→ **Try it**:
In the listing below, which lines contain the string "will"? Copy them all.

→ **Data**:
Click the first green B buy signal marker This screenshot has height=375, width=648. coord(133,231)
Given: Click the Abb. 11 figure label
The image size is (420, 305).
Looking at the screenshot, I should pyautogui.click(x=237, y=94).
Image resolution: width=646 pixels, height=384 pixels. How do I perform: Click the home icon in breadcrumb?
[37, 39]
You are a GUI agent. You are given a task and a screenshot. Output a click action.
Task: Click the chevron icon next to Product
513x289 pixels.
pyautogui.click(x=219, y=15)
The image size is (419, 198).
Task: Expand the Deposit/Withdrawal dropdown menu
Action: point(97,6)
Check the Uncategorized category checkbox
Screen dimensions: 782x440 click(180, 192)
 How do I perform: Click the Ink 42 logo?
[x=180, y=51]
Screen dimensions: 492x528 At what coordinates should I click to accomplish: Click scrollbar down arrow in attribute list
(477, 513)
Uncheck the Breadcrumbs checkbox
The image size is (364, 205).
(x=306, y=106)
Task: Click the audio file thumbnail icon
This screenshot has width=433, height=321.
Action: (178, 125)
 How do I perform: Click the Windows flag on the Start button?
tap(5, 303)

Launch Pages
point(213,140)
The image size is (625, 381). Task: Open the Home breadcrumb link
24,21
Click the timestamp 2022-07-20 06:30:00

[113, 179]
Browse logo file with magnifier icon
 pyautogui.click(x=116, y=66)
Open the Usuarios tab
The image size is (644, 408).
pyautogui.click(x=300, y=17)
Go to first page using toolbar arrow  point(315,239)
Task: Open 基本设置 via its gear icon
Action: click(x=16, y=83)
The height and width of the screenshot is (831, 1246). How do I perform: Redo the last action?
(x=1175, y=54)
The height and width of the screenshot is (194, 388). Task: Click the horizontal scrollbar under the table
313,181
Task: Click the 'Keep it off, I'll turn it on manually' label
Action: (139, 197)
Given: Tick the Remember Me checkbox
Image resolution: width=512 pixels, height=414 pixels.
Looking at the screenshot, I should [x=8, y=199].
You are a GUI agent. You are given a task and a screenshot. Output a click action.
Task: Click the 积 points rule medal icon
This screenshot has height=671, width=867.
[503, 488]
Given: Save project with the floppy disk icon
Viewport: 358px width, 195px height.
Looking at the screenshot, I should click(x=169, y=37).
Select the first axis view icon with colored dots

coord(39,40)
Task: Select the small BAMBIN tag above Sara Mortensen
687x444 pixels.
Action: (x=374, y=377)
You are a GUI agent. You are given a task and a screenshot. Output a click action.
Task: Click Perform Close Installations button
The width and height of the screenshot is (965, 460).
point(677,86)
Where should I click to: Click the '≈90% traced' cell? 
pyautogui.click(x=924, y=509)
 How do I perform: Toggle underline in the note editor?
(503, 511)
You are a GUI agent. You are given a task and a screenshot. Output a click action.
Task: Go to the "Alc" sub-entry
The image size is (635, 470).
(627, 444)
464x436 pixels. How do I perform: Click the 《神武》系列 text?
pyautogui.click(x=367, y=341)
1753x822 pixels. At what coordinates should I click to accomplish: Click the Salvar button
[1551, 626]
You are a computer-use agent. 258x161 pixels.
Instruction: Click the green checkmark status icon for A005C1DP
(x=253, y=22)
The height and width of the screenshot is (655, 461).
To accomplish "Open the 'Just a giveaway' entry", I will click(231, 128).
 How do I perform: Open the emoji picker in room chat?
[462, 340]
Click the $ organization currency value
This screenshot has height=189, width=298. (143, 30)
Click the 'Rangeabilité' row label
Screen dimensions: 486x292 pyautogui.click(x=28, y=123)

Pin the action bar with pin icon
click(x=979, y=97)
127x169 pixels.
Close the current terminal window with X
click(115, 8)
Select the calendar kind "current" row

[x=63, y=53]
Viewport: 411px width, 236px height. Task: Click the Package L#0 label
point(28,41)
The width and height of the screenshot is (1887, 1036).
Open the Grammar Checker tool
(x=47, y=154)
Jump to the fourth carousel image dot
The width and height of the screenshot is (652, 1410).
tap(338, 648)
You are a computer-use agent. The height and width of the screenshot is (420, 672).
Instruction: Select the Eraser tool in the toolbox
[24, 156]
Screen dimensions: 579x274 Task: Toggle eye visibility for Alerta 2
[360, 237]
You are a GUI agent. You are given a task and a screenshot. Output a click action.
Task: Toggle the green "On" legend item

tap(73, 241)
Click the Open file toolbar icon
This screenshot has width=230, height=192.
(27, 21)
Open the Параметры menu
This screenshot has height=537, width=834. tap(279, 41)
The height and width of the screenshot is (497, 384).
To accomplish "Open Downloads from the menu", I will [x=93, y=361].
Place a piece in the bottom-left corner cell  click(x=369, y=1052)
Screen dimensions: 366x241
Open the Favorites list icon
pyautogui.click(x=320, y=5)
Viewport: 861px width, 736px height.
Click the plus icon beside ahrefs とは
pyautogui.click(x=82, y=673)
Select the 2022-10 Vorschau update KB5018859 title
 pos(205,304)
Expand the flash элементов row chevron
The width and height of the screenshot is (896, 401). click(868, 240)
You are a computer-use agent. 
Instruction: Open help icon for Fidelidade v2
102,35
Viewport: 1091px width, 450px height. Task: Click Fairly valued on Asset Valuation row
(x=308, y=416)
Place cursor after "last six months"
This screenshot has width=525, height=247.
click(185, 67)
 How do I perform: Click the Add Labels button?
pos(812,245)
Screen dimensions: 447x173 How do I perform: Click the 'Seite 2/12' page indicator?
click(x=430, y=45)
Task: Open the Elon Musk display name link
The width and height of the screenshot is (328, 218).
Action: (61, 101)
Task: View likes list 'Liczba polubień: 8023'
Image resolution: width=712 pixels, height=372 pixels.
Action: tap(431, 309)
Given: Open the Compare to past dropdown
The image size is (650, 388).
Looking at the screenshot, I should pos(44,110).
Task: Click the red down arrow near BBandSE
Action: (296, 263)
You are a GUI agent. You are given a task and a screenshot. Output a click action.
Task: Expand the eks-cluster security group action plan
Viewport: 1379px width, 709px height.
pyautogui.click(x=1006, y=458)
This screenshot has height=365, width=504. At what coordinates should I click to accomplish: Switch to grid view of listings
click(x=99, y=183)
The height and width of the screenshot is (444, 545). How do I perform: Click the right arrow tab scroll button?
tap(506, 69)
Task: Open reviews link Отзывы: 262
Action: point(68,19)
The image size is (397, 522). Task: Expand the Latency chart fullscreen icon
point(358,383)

→ **Answer section**:
To accomplish "Open the 'Just a giveaway' entry", I will click(231, 128).
To accomplish "Open Downloads from the menu", I will [x=93, y=361].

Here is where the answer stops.